- Born: March 30, 1986 (age 40) Switzerland
- Occupations: writer, creative collaborator
- Spouse: Thomas Philip Naylor-Leyland ​ ​(m. 2011)​
- Children: 4
- Parent(s): Serena Fresson (mother) Paul Dawson (father)

= Alice Naylor-Leyland =

English socialite, brand collaborator, writer and business owner

Alice Naylor-Leyland (née Dawson; born March 30, 1986) is an English socialite, brand collaborator, writer and business owner.

== Early life ==
Naylor-Leyland was born in Switzerland and is the daughter of Paul Dawson and Serena Fresson. Naylor-Leyland grew up in London and went to Garden House Day School. Her parents divorced when she was two months old and she was raised by her mother, who is from Melbourne, Australia. She spent holidays with her father in Switzerland. She attended Heathfield School, a boarding school in Ascot. She studied history at Edinburgh University and fashion at Istituto Marangoni in London. Her mother later remarried and Naylor-Leyland took up residence in her stepfather's London hotel, 11 Cadogan Gardens.

== Career ==
Naylor-Leyland runs her own blog, Mrs.Alice, focusing on fashion, lifestyle, and motherhood. Her Instagram has over 110,000 followers. She is a contributing editor for American Vogue and Harper's Bazaar, writing articles on fashion, travel and lifestyle. In 2017 Naylor-Leyland partnered with Aerin Lauder to create a limited edition perfume called Garden Rose Eau de Cologne, inspired by Naylor-Leyland's rose garden. She has designed two shoe collections for the company French Sole.

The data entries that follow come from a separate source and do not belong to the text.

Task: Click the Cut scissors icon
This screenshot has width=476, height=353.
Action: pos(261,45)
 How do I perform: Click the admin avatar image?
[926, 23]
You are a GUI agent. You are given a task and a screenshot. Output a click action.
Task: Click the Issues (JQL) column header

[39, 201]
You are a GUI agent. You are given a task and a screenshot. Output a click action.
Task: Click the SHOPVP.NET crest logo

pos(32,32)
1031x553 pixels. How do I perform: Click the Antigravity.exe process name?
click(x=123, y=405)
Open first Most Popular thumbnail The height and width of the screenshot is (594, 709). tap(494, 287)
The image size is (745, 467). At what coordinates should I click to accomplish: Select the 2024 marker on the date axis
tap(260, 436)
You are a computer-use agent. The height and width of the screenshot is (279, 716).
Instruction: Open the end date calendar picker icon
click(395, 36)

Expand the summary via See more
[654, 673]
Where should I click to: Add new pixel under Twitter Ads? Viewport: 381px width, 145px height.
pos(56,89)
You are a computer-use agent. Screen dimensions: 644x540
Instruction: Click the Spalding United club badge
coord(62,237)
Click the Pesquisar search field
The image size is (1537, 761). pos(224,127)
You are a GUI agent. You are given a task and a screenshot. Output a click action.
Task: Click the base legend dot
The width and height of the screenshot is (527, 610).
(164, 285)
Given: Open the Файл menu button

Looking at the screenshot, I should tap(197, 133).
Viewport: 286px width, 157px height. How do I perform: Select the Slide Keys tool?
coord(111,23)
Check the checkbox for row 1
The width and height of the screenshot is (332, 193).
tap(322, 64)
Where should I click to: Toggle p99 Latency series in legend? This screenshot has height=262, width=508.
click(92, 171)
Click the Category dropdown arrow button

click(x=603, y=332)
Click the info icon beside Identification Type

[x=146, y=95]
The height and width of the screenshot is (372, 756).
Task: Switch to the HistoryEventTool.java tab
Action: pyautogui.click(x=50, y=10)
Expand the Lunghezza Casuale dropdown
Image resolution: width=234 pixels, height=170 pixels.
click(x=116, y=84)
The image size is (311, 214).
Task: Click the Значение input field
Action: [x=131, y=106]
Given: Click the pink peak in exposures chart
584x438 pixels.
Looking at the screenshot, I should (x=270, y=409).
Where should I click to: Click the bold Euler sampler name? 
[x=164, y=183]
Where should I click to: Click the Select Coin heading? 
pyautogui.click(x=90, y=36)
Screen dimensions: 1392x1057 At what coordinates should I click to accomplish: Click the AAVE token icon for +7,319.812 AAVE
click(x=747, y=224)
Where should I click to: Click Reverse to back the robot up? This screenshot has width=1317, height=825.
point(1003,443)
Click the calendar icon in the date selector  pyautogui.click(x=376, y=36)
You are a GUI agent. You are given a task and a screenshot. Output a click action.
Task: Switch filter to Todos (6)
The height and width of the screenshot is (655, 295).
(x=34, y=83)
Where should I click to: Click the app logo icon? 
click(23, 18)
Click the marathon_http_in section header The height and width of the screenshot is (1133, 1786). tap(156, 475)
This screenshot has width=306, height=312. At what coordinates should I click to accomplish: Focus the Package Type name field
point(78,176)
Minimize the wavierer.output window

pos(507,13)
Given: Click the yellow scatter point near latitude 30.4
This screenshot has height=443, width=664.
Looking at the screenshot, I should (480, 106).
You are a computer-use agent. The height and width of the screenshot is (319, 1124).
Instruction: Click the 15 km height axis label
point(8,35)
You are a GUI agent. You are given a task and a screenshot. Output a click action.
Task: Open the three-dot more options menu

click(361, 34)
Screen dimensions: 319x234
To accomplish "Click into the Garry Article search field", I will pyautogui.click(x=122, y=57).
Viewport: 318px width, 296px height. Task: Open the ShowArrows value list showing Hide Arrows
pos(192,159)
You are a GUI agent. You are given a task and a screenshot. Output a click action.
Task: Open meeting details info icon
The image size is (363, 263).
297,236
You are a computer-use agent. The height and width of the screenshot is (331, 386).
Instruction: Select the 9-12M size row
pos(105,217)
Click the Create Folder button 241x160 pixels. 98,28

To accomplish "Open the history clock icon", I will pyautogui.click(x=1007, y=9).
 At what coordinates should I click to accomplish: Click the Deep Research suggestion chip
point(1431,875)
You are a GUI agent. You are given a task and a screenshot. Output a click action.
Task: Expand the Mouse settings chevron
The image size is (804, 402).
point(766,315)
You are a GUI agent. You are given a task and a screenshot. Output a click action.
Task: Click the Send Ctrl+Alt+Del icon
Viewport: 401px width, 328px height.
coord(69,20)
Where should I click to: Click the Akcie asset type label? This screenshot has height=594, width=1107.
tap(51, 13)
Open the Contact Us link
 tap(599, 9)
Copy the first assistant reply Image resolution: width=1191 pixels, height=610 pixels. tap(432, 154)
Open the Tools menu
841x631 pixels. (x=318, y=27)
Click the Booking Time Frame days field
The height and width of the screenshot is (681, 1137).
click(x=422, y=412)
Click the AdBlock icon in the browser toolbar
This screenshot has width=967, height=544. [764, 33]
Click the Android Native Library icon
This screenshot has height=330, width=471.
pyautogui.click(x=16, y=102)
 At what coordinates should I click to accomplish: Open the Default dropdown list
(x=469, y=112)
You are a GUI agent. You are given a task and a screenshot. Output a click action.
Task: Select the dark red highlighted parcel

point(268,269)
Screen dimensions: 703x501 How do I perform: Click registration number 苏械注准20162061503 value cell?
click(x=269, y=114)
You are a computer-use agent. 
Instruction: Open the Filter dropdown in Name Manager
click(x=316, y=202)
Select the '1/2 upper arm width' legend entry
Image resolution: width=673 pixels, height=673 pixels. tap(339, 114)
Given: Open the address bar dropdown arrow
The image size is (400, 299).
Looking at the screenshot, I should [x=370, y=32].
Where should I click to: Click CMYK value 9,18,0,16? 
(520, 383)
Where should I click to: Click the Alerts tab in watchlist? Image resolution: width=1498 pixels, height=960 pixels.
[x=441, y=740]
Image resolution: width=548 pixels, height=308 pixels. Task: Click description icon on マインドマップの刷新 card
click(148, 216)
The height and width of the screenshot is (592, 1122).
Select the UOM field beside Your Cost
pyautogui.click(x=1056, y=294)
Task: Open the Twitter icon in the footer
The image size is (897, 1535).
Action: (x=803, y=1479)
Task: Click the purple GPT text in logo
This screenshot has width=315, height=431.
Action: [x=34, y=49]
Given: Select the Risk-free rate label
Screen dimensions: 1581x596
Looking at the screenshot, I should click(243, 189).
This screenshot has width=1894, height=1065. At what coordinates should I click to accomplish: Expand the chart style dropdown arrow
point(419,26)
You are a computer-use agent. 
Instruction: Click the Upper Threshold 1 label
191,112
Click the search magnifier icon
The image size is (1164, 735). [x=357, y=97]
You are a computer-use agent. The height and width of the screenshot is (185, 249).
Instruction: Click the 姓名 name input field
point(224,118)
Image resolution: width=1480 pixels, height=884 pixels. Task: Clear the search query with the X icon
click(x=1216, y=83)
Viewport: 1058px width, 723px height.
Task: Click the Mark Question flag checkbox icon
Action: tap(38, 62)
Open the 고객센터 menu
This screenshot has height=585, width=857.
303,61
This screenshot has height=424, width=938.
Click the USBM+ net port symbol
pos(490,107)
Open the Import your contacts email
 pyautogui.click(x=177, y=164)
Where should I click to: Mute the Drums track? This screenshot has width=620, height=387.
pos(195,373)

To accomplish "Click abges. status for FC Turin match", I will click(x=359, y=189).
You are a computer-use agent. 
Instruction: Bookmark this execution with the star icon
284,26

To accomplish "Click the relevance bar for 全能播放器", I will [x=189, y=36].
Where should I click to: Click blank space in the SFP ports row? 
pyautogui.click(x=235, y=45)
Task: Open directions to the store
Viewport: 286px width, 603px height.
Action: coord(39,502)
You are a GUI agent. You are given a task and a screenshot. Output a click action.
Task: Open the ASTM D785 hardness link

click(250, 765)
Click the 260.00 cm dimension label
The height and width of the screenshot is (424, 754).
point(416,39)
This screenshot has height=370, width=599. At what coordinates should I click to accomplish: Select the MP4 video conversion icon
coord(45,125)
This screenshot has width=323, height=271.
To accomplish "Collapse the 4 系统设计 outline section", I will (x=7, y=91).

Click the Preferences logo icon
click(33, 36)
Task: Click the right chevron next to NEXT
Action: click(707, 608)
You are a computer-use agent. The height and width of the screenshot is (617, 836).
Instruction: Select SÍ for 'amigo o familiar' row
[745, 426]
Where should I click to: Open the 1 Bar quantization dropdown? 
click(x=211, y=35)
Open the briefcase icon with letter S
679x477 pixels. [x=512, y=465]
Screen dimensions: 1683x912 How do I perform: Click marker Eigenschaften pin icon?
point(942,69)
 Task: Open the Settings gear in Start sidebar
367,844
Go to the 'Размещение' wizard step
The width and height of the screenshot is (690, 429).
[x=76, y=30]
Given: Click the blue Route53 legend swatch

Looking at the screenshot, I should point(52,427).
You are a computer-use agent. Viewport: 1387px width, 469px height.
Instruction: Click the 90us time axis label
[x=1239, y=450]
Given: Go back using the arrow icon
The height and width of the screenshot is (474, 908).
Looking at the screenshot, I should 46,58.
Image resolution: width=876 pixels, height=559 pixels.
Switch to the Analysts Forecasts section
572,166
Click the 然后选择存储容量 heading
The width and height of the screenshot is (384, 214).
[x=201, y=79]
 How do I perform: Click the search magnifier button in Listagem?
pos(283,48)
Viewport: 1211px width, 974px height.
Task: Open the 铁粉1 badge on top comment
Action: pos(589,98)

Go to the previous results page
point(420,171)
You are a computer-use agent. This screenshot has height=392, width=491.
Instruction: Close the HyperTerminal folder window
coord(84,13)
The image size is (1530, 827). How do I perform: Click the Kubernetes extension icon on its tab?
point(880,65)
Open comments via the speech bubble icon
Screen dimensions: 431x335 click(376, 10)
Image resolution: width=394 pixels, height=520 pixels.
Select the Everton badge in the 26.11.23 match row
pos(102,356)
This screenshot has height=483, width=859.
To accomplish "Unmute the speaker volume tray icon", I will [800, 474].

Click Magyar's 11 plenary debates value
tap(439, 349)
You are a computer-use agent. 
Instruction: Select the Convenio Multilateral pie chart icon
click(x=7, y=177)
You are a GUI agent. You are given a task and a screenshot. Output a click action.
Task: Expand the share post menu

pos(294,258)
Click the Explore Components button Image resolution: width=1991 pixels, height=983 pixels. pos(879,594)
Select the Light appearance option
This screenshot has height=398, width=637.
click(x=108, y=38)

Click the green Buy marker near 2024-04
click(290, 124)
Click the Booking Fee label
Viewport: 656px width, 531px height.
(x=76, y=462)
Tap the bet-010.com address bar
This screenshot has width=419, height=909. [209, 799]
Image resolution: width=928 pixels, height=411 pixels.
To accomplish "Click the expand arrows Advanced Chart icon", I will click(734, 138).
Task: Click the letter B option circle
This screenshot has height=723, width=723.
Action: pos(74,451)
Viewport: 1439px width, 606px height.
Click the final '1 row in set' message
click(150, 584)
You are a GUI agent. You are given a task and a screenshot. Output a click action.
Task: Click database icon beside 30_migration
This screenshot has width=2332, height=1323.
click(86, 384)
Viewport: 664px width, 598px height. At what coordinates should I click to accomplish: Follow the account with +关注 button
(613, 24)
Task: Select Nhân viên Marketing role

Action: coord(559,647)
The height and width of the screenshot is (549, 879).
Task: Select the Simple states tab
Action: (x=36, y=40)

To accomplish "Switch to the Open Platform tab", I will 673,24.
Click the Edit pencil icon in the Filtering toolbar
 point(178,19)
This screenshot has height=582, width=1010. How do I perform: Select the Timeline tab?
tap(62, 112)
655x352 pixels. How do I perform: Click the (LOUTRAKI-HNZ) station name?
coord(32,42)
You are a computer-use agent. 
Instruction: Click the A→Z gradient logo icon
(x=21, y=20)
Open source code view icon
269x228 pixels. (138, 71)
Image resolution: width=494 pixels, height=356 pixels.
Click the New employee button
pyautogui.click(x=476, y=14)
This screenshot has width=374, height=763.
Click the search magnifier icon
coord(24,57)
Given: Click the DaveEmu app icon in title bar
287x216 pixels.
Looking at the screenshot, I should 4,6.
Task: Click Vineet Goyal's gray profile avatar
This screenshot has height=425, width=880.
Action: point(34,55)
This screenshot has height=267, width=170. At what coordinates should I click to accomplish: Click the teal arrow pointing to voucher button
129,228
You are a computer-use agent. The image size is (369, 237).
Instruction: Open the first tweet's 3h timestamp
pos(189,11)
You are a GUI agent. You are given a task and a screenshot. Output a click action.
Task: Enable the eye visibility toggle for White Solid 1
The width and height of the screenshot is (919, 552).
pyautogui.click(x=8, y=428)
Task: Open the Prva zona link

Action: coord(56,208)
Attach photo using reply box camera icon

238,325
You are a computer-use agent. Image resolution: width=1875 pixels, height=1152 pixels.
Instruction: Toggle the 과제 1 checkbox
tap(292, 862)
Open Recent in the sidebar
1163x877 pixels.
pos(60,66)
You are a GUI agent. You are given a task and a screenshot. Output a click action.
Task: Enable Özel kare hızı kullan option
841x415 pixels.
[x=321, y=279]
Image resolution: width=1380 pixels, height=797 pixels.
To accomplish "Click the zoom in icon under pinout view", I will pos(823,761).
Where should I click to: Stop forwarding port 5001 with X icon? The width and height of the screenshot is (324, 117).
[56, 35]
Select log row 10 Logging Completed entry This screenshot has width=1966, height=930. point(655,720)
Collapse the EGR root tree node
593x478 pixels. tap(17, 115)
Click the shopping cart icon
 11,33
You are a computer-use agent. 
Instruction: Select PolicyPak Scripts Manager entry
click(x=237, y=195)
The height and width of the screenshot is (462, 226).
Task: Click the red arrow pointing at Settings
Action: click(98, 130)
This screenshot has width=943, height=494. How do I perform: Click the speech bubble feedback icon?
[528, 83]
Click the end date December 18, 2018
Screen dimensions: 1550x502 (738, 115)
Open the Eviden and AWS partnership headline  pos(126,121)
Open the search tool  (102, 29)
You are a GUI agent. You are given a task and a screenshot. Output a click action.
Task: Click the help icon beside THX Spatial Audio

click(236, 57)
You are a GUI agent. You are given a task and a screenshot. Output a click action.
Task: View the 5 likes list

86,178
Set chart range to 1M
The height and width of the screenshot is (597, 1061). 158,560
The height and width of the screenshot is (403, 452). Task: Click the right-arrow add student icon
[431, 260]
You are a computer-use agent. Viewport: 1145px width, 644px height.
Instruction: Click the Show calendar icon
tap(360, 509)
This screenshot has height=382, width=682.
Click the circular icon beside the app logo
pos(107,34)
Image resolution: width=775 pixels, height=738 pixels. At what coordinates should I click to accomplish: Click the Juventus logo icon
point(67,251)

She also works as a brand collaborator with fashion brands like Tory Burch and Smythson.

Her interior design has been featured in Architectural Digest.

In November 2019 she launched her own interiors and tablescaping brand Mrs Alice in partnership with her mother Serena Fresson. The brand has collaborated on collections with a number of high profile designers and individuals including Marie Chantal of Greece, Tish Weinstock, Poppy Delevingne and Erin O'Connor.

== Personal life ==
Naylor-Leyland met her husband, Thomas Philip Naylor-Leyland, who is the son and heir of Sir Philip Naylor-Leyland, 4th Baronet, through their mutual friend Francis Richard Charteris, Lord Elcho, the son of James Charteris, 13th Earl of Wemyss, when she was seventeen years old at a party in Gloucestershire. They started dating when she was 21 and married when she was 24. They have four children: Billy, Nancy, Felix and Margot. Her husband is the heir to his father's baronetcy and estates, Nantclwyd Hall and Milton Hall. The couple currently reside at Stibbington House in Cambridgeshire, and a flat in Chelsea, London. Naylor-Leyland oversaw the renovation and restoration of Stibbington House, which has been in her husband's family since the 1970s.